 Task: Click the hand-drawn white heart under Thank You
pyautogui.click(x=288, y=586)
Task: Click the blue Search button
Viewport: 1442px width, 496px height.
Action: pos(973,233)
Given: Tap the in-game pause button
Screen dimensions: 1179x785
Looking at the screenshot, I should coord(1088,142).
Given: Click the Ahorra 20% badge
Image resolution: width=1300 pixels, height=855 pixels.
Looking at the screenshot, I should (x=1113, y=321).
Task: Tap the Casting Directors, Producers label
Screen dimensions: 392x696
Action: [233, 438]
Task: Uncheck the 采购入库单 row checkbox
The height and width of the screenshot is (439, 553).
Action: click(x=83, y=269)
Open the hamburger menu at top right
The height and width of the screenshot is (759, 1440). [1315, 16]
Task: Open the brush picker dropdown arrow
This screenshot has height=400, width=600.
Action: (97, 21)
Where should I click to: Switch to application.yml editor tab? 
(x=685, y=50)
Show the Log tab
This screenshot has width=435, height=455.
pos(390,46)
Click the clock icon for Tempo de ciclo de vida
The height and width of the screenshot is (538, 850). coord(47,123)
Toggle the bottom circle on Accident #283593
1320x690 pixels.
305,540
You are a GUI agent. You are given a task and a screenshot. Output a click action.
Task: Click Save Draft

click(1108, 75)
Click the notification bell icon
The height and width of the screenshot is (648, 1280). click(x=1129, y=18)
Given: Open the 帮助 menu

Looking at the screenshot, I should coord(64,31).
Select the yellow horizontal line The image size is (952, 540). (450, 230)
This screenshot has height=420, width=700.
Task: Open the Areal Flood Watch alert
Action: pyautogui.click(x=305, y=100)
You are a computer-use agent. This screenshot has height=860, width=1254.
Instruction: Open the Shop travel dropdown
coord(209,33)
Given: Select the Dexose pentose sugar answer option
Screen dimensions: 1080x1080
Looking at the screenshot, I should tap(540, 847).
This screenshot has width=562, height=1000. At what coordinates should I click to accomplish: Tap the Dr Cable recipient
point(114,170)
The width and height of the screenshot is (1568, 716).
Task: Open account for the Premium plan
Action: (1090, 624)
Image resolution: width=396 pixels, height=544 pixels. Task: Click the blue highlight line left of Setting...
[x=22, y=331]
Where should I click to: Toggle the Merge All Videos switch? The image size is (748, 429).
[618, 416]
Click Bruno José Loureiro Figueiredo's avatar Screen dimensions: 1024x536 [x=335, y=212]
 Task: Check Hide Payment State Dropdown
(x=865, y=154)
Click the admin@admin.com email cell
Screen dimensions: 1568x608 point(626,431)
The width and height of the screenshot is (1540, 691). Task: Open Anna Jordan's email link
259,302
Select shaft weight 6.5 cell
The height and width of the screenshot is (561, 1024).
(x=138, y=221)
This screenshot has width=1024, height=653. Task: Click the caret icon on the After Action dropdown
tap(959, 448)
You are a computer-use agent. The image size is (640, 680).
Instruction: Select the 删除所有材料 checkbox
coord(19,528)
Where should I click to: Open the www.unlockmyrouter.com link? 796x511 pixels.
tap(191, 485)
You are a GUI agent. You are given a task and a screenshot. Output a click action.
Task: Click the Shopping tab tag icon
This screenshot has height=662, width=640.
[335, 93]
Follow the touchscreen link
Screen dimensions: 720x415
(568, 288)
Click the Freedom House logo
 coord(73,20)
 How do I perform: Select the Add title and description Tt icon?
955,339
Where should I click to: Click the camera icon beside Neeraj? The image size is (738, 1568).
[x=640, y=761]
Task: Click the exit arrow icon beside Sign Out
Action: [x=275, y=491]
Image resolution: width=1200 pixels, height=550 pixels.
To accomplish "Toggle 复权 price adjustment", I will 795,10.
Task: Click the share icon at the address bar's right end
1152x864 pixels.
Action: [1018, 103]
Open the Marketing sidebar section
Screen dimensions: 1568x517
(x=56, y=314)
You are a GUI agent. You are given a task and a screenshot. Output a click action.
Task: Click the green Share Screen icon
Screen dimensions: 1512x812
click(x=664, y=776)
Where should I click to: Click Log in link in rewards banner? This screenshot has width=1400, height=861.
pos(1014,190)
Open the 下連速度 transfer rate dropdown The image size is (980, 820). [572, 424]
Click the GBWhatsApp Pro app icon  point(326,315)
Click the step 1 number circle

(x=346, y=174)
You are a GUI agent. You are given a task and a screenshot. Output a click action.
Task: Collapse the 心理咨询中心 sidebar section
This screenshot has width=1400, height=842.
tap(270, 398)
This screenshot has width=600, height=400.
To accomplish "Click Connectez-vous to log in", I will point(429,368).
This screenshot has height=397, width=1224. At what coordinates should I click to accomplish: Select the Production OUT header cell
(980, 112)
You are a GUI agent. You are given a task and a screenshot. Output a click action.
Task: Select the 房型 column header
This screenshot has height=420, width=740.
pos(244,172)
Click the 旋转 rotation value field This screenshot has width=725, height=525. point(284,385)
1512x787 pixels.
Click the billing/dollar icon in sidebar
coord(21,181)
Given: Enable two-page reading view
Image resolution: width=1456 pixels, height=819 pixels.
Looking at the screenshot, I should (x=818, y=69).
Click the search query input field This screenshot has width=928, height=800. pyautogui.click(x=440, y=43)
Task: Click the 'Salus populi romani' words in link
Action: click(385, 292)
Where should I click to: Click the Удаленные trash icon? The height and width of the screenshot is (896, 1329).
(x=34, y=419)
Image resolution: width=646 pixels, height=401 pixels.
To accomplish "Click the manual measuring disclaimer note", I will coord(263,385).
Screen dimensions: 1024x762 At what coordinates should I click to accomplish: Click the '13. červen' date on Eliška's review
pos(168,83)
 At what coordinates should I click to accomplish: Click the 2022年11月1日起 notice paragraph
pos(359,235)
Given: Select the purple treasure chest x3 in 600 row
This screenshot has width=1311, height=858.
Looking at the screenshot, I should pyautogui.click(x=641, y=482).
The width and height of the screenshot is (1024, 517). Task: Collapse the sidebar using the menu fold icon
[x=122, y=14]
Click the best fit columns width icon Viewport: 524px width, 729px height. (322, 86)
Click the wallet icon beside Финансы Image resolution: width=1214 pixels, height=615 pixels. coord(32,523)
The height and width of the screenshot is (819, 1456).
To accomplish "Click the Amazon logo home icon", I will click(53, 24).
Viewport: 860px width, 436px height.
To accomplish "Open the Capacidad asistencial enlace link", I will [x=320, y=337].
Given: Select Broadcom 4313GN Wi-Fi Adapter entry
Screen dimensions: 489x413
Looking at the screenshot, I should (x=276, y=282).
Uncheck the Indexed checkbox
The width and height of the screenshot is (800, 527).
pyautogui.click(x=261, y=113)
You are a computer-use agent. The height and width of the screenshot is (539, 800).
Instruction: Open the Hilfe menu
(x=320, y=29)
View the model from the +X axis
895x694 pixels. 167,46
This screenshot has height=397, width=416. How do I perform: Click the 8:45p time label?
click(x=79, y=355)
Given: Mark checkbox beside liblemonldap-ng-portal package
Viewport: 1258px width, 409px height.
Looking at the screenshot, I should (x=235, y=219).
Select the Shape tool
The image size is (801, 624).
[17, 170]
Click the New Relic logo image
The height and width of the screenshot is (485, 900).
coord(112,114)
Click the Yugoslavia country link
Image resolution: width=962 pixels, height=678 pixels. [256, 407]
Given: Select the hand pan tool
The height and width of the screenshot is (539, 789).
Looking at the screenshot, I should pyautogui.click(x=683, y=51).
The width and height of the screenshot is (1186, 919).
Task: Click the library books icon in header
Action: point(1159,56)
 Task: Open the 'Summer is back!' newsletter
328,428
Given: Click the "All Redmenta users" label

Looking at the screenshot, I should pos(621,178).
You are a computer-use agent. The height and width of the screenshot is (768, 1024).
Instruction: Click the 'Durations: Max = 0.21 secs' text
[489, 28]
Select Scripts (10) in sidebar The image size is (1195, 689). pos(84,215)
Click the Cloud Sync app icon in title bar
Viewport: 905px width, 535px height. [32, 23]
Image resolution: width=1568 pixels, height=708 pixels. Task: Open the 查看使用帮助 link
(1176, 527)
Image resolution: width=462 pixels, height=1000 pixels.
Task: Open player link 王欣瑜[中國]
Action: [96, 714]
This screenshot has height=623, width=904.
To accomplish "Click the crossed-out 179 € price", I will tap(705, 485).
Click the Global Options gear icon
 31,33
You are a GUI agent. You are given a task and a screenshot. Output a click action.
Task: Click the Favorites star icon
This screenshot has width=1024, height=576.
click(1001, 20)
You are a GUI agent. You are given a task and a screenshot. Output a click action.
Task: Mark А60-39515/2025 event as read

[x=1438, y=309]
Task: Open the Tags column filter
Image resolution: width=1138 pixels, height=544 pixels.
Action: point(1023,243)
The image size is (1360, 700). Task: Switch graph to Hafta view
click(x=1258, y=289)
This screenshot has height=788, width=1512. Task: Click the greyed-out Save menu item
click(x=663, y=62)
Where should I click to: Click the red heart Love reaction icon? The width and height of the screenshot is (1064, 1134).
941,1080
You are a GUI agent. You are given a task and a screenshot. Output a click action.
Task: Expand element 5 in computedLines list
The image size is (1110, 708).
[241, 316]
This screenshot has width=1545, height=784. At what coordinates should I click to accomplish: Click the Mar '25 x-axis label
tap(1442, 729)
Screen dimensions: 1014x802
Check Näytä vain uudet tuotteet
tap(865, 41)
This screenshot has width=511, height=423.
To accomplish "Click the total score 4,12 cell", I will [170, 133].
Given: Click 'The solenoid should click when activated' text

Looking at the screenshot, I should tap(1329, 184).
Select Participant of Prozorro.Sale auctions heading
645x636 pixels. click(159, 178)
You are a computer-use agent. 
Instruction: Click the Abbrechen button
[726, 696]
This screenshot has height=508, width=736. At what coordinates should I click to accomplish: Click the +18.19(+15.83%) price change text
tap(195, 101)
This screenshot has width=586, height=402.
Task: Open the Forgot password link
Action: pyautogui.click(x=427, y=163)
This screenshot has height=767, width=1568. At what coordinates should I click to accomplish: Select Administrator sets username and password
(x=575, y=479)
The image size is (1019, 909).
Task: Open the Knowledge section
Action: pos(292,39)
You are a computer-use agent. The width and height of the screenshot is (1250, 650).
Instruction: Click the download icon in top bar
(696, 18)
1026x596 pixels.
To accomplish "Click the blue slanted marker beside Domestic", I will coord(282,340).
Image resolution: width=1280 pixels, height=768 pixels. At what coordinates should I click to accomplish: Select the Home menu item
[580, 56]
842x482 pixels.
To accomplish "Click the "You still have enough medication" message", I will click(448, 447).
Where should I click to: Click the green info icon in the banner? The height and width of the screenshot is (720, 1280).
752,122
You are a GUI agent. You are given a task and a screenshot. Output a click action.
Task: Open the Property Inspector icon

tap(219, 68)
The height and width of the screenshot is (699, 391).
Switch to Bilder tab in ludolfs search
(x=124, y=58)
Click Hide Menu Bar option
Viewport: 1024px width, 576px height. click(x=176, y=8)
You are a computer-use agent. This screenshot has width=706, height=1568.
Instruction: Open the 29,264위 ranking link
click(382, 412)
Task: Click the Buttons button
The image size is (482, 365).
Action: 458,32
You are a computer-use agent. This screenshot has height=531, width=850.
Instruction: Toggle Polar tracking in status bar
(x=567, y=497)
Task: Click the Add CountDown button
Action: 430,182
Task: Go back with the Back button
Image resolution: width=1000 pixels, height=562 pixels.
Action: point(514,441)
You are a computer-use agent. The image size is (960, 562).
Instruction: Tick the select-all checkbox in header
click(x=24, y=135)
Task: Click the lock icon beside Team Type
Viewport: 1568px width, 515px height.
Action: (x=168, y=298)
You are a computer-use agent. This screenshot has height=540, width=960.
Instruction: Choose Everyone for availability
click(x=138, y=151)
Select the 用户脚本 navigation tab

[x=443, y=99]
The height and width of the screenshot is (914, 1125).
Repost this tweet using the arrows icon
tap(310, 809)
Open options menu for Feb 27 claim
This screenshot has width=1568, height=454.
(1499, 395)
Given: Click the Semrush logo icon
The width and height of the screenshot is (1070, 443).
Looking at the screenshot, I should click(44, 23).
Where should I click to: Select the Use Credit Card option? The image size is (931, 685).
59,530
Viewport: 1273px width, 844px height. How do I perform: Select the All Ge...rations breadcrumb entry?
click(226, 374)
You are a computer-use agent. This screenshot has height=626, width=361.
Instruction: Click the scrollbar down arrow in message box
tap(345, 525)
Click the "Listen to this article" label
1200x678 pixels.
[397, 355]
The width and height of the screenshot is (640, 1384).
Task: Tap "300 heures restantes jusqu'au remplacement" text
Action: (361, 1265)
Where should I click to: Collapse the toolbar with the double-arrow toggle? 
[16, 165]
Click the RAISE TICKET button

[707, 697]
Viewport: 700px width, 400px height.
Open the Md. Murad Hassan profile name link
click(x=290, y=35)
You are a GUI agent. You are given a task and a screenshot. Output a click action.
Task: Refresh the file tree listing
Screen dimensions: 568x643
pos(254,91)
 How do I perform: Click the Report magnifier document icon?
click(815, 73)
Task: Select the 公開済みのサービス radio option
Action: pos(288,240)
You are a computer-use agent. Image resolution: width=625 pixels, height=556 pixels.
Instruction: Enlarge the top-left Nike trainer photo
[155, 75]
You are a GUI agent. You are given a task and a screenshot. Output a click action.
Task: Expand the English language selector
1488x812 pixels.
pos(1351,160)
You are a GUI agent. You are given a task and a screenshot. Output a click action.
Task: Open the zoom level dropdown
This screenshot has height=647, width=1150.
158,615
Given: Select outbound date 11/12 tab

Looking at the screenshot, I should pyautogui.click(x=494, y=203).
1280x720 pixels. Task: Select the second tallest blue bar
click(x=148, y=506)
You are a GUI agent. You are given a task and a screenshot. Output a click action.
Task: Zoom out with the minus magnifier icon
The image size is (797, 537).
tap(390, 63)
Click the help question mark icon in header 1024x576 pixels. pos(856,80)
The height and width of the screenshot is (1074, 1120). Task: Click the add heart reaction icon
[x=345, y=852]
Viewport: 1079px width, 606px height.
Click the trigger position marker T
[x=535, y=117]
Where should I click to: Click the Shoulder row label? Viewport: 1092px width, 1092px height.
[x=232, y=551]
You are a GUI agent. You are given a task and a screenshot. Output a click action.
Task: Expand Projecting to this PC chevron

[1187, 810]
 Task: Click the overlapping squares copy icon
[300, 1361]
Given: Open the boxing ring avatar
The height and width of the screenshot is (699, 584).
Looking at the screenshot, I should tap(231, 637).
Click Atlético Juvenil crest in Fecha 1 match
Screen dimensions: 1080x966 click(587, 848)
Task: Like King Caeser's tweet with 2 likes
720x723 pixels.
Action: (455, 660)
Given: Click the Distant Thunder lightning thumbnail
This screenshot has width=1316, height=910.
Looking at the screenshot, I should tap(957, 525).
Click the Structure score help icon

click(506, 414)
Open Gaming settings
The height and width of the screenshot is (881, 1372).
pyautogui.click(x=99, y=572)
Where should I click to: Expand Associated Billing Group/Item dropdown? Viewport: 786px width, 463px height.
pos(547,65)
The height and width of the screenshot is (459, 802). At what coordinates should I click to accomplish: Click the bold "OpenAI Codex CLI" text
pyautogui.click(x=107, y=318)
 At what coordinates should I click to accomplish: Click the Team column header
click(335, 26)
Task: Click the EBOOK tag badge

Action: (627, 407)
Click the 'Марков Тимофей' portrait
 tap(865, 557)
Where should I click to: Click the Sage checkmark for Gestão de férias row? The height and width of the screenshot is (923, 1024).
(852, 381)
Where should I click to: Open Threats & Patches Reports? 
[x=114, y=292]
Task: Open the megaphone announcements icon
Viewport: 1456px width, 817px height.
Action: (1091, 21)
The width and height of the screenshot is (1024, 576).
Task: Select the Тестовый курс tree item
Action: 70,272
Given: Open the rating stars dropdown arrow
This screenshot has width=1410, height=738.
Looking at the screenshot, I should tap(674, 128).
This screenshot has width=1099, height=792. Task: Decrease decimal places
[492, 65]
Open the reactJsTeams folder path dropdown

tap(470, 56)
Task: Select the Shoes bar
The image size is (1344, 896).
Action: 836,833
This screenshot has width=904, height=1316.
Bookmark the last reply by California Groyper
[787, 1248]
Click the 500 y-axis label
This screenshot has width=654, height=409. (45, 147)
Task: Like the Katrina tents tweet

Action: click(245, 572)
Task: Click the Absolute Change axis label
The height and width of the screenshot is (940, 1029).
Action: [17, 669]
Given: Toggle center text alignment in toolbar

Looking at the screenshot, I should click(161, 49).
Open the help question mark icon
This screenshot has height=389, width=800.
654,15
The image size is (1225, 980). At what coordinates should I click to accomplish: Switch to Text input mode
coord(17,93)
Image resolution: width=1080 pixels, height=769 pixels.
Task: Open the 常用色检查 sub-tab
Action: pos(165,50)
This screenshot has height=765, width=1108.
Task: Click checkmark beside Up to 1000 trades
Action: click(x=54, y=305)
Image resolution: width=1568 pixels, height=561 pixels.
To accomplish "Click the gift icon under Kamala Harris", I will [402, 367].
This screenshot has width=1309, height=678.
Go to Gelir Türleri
------------------------------------------------
■ Problem requirements:
Beginning with the line that holds "Image resolution: width=1568 pixels, height=561", please give again each line exactly until the records end, and include that final line.

■ Reply:
Image resolution: width=1568 pixels, height=561 pixels.
To accomplish "Click the gift icon under Kamala Harris", I will [402, 367].
This screenshot has width=1309, height=678.
Go to Gelir Türleri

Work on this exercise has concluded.